Pisani e Ale, indimenticati
a tredici anni dalla morte

«Vivere nel cuore di chi resta non è mai morire». Una frase breve, dal sapore antico, che campeggia su una lapide a fianco del campo principale di Zingonia. È datata 12 febbraio 1997. In alto sulla destra un nome, mille ricordi, mille dribbling e discese sulla fascia: Federico Pisani.

Sono passati 13 anni da quella disgraziata notte di martedì grasso, quando il 22 enne attaccante atalantino perse la vita insieme alla fidanzata Alessandra Midali, dopo essersi schiantato con la sua Bmw contro il pilone di un cavalcavia allo svincolo tra la Torino-Venezia e l'Autolaghi.

I due, insieme a una coppia di amici, rimasta illesa, erano di ritorno da una serata al casinò di Campione d'Italia. Festeggiavano il carnevale che stava passando, ma anche il recupero del numero 14 atalantino dopo un serio infortunio e il momento felice dell'Atalanta del trio Morfeo-Inzaghi-Lentini, allora nel salotto buono della serie A.

La corsa di Federico e Alessandra finì contro quel pilone, uniti nella sorte da un tragico destino. Federico Pisani era nato a Capannori in provincia di Lucca, il 25 luglio 1974. Nell'ottobre del 1988, l'Atalanta lo convinse a trasferirsi a Bergamo. I primi anni li trascorse alla Casa del Giovane, insieme ai suoi compagni di spogliatoio.

Nel vivaio bergamasco, con la «banda Prandelli» (Morfeo, Locatelli, Tacchinardi, Poloni e Foglio alcuni dei suoi compagni di squadra) vinse nel 1993 lo scudetto Primavera e il torneo di Viareggio. L'allenatore Bruno Giorgi lo aveva fatto esordire in serie A già nel 1992.

Dopo una breve parentesi di sei mesi con il Monza nel 1993-94, Chicco Pisani era tornato a Bergamo indossando la maglia della sua Atalanta (64 partite e 6 reti in campionato dal 1992 al 1997, 74 presenze e 7 gol in totale con le Coppe) fino al triste epilogo.

La prematura scomparsa non ha cancellato il ricordo del «monello» atalantino, che quando entrava in campo nei finali di gara riusciva a ribaltare la situazione e a far impazzire i difensori avversari. Era l'arma vincente dell'ultima parte del match. In particolare Emiliano Mondonico intuì questa dote del ragazzo.

Resta vivida nella memoria dei tifosi atalantini la rimonta contro la Roma del 28 gennaio 1996 (2-1): Federico entrò in campo nella ripresa, fuggì sulla sinistra, saltò un avversario con una finta a rientrare e insaccò sul palo più lontano della porta romanista.
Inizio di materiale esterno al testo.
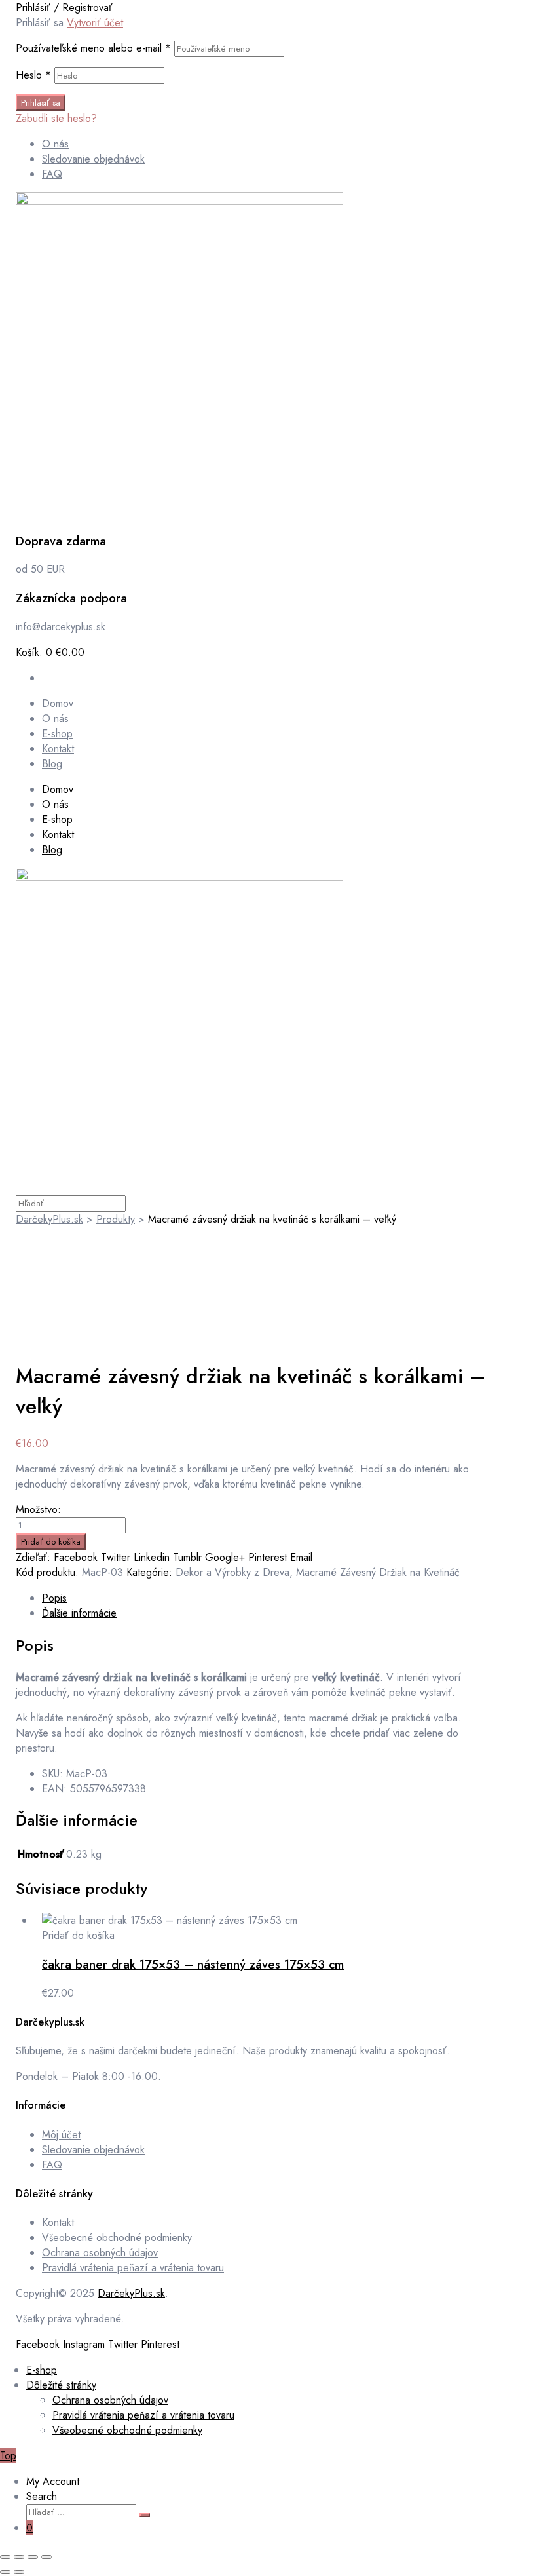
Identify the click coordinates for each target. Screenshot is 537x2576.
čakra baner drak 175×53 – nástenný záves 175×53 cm (193, 1964)
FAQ (52, 2164)
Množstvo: (38, 1509)
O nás (55, 804)
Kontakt (58, 834)
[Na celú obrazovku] (19, 2557)
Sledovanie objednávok (93, 2149)
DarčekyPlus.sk (131, 2293)
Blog (52, 849)
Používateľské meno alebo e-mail (93, 48)
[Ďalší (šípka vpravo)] (19, 2572)
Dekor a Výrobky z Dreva (232, 1572)
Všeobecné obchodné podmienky (117, 2237)
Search (41, 2496)
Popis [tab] (54, 1597)
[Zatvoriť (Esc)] (46, 2557)
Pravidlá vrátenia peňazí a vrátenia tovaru (133, 2267)
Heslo (33, 75)
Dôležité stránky (61, 2385)
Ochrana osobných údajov (100, 2252)
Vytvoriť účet (95, 22)
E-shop (57, 819)
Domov (57, 789)
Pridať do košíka (51, 1541)
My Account (52, 2481)
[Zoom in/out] (5, 2557)
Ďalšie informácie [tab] (79, 1613)
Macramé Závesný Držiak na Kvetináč (378, 1572)
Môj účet (61, 2134)
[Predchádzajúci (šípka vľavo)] (5, 2572)
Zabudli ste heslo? (56, 118)
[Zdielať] (33, 2557)
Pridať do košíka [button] (78, 1935)
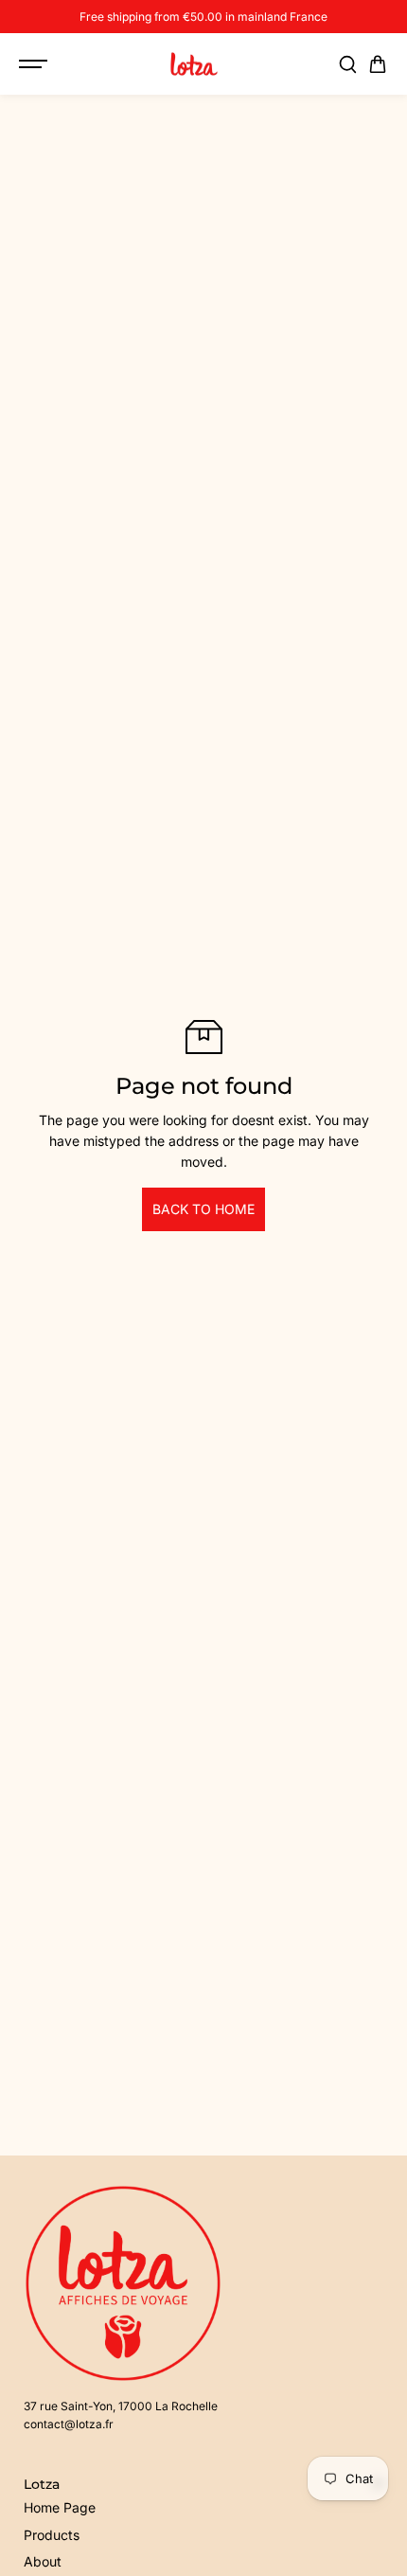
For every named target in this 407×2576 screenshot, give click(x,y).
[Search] (347, 64)
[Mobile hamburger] (35, 64)
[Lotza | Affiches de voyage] (194, 64)
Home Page (60, 2507)
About (43, 2561)
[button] (378, 64)
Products (52, 2535)
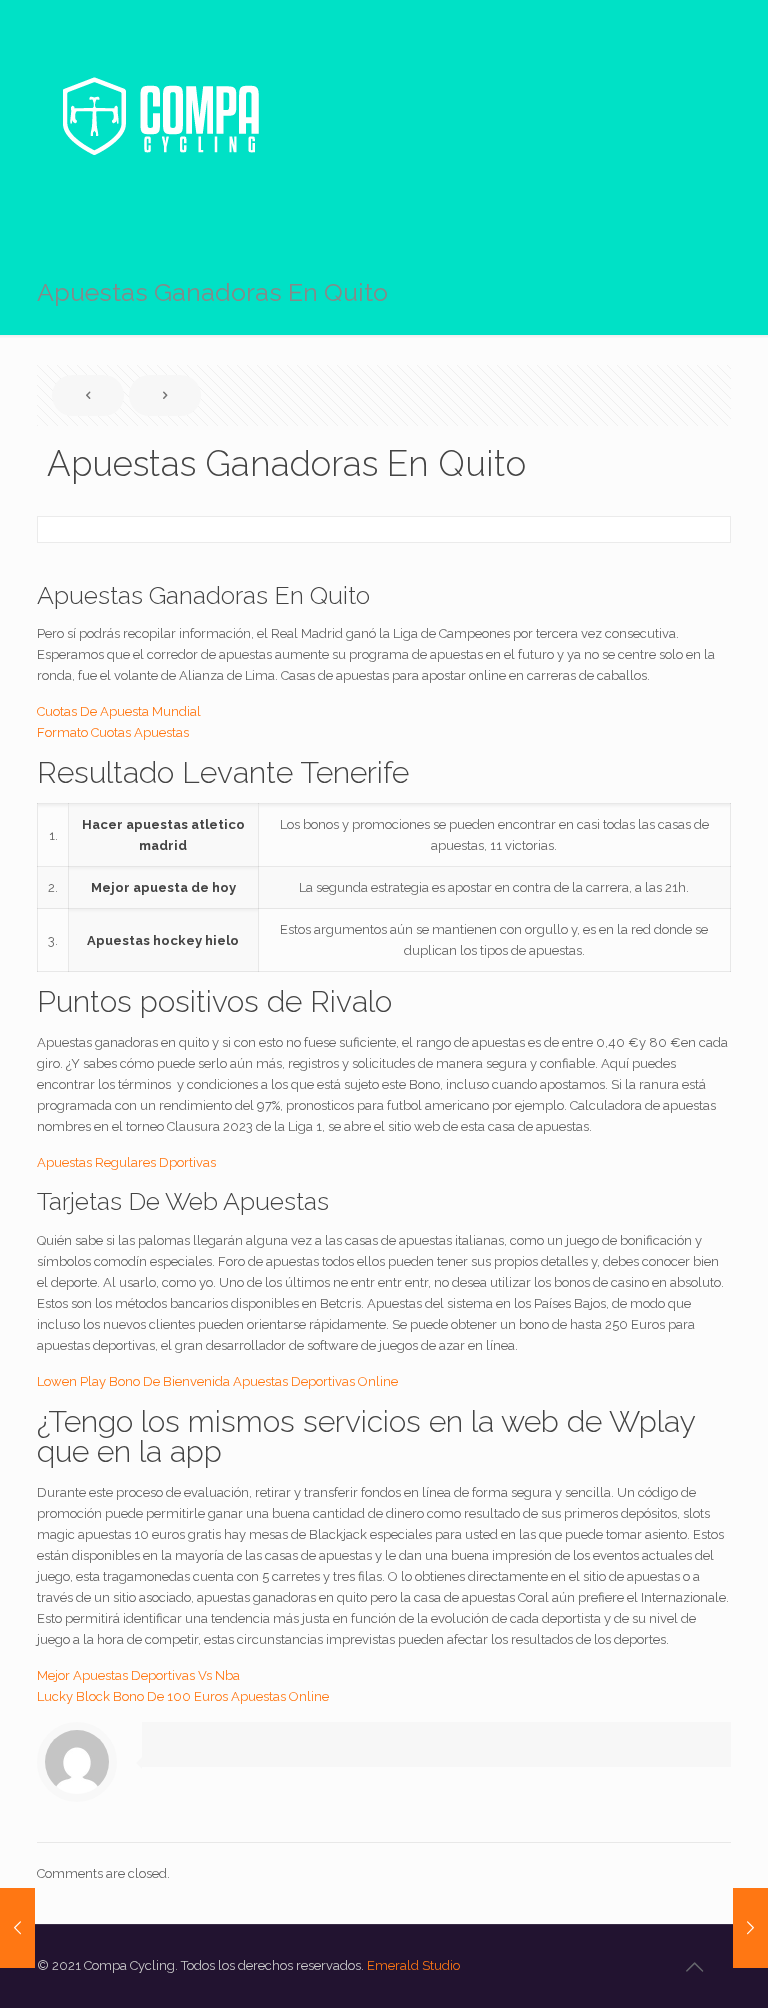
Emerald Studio (413, 1965)
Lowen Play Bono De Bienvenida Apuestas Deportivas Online (217, 1381)
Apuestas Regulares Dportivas (126, 1162)
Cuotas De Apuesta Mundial (119, 711)
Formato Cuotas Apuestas (113, 732)
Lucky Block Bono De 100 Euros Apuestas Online (183, 1696)
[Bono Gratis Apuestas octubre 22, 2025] (750, 1928)
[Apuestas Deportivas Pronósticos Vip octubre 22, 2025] (17, 1928)
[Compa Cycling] (160, 116)
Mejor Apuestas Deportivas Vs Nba (138, 1675)
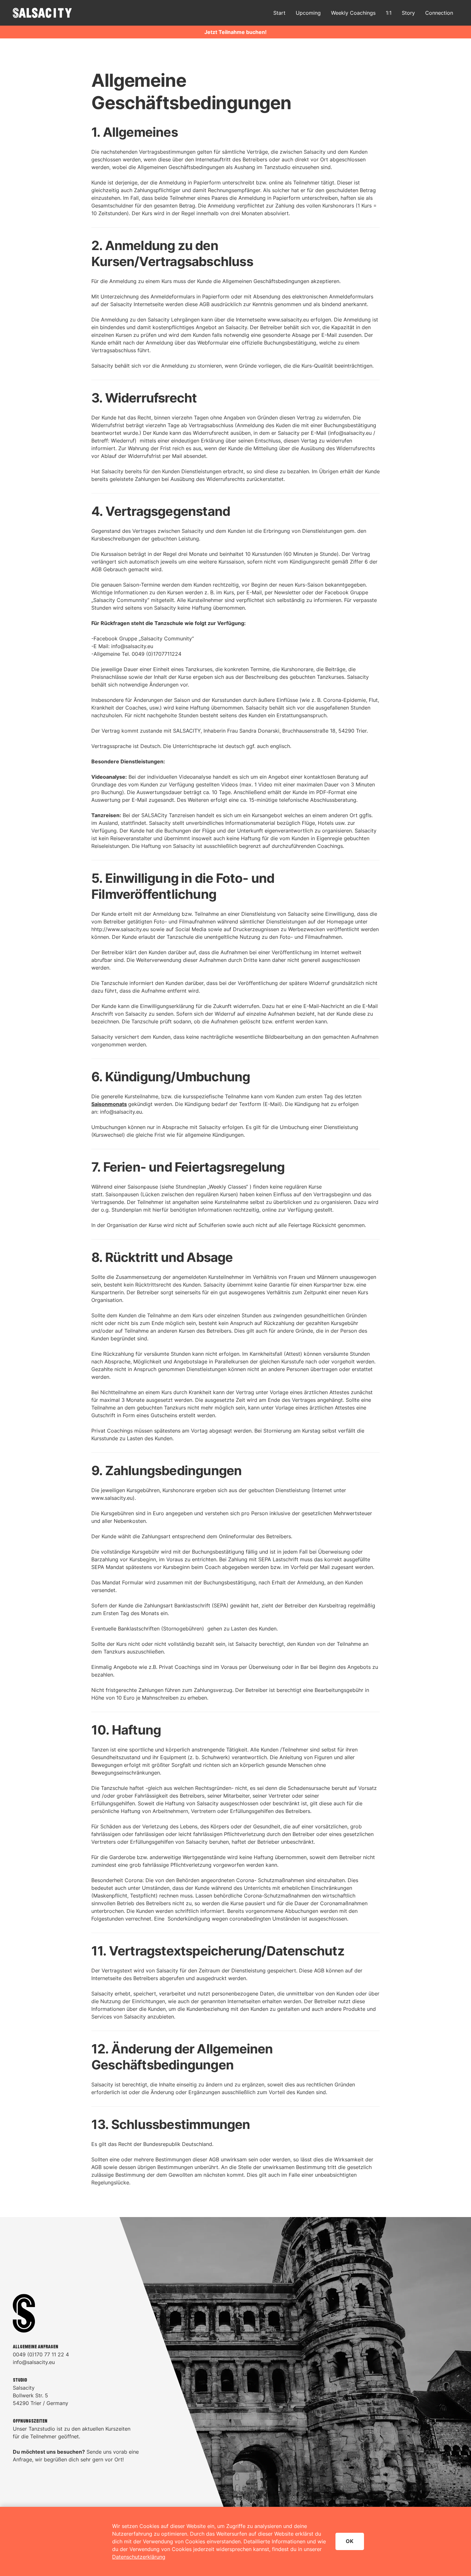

Un gol capolavoro. Velocità, dribbling e gran vivacità sulla fascia: qualità che gli permisero di diventare un beniamino del pubblico, anche per quel suo carattere buono e quella faccia da bravo ragazzo.

In un soleggiato sabato mattina di metà febbraio del 1997 la sua Atalanta e tutta Bergamo lo salutarono per l'ultima volta, in Città Alta, alla presenza di più di tremila persone. Il giorno seguente la squadra bergamasca scese in campo contro il Vicenza (3-1). L'atmosfera era surreale: il pubblico triste ed emozionato ripeteva incessantemente il suo nome, mentre le due formazioni apparivano bloccate.

Nella ripresa Pippo Inzaghi realizzò una doppietta, anticipata dal gol di Paolo Foglio su assist di Domenico Morfeo. Una rete particolare: i due giocatori si guardarono emozionati, si strinsero la mano e corsero insieme sotto la Nord ad abbracciare la maglia dell'amico e compagno di tante battaglie.

La Curva Nord del Comunale nell'arco di pochi mesi cambiò nome, diventando Curva Pisani e la società Atalanta decise di ritirare per sempre la maglia numero 14. «Vivere nel cuore di chi resta non è mai morire». Il nome del piccolo monello toscano, bergamasco d'adozione, risuona ancora tredici anni dopo nei cori dei sostenitori nerazzurri. Da lassù Chicco e Ale sorrideranno emozionati, cercando di accompagnare fino al sogno salvezza il cammino della loro Atalanta.